A study conducted by a well-known psychonutritionist Dr Shawn Talbot and Dr. Annie George published at The Journal of International Society of Sports Nutrition showed significant improvement in mood when the test subjects were subjected to freeze-dried Tongkat Ali for 4 weeks.. This study was performed on 63 men and women who were in a reasonably stressed state.
Clinical trial results showed that daily intake of Tongkat Ali resulted in a reduction in Tension by 11%, Depression and Anger by 12%.
More detailed results from the clinical trial can be found here.
Watch this video to know more about the health benefits of Tongkat Ali beyond just improving your mood! An absolute rarity, better than Panax Ginseng.
5. Exercise to Increase Brain’s Blood Flow
The relationship between your health and fitness levels and your sensitivity to stress is undisputable. It may sound cliché, but doing the right types of exercise can help increase your energy levels and reduce stress, even during long days at work.
The trick is to commit to a series of quick exercises that will help improve the blood circulation and flow in your brain in no time.

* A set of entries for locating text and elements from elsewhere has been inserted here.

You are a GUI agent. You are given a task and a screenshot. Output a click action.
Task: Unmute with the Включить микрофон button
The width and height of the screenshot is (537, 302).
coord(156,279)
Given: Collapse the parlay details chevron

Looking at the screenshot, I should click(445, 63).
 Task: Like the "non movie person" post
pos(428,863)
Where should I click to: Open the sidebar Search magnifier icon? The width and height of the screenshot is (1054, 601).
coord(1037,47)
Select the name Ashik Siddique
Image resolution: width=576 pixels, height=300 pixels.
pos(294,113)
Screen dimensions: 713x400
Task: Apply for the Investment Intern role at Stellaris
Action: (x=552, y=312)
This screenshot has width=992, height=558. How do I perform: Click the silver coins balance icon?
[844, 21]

So if you are in a lockdown situation due to coronavirus, do not forget to exercise at home.
We found this lockdown home exercise video by Michael Vazquez very simple and easy to do.
You can also take a break from your tasks by taking a five-minute walk around your home (or workplace). If you have a private space to utilise (such as a balcony or backyard), you can take it up a notch by stretching into a downward dog pose and propping your legs up against the wall as you lay down.

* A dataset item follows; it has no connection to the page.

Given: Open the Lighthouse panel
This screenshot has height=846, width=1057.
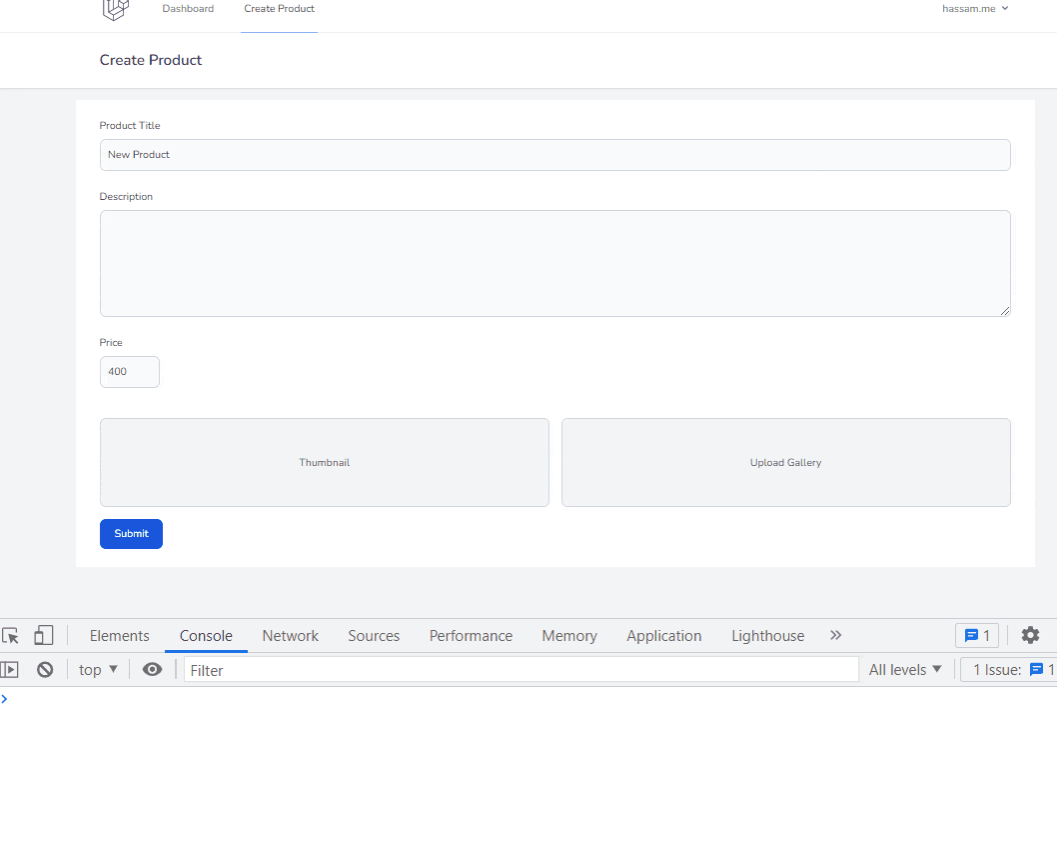Looking at the screenshot, I should (767, 635).
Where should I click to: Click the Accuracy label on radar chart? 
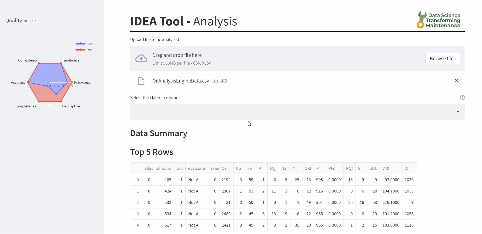(18, 83)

With the help of gravity, the temporary inversion from your usual standing or sitting position can help send a healthy rush of blood to your head.
Stress is a slow and silent killer. Anxiety, on the other hand, is closely associated with stress without you realizing it. In a situation such as during coronavirus lockdown and having to work from home, managing your stress level is crucially important as you stay focus to deliver your work without much distraction. Mental Health Organization UK publishes tips on managing stress and advises strongly against speculation and looking up reputable sources on the coronavirus outbreak.
So you would do well to start these stress management and relief tips as soon as you can, to kickstart your inner balance. It is best to do all five steps hand in hand, rather than each isolation, in order to reap the most benefits.
Stress affects the mind, body, and soul, so don’t be afraid to discuss your condition with your boss or colleagues. As you gradually commit to the above tip, do observe your body’s reactions and your behaviour.
It is strongly recommended to eat the right nutrition your body needs. If possible, avoid alcohol during this lockdown period and stop doing any or all of these steps if they do not suit you or if your body reacts to them negatively.
If you feel something off at any point in your stress management, always seek professional help to address your symptoms.
Stay safe and stay healthy. Let’s fight stress and coronavirus once and for all!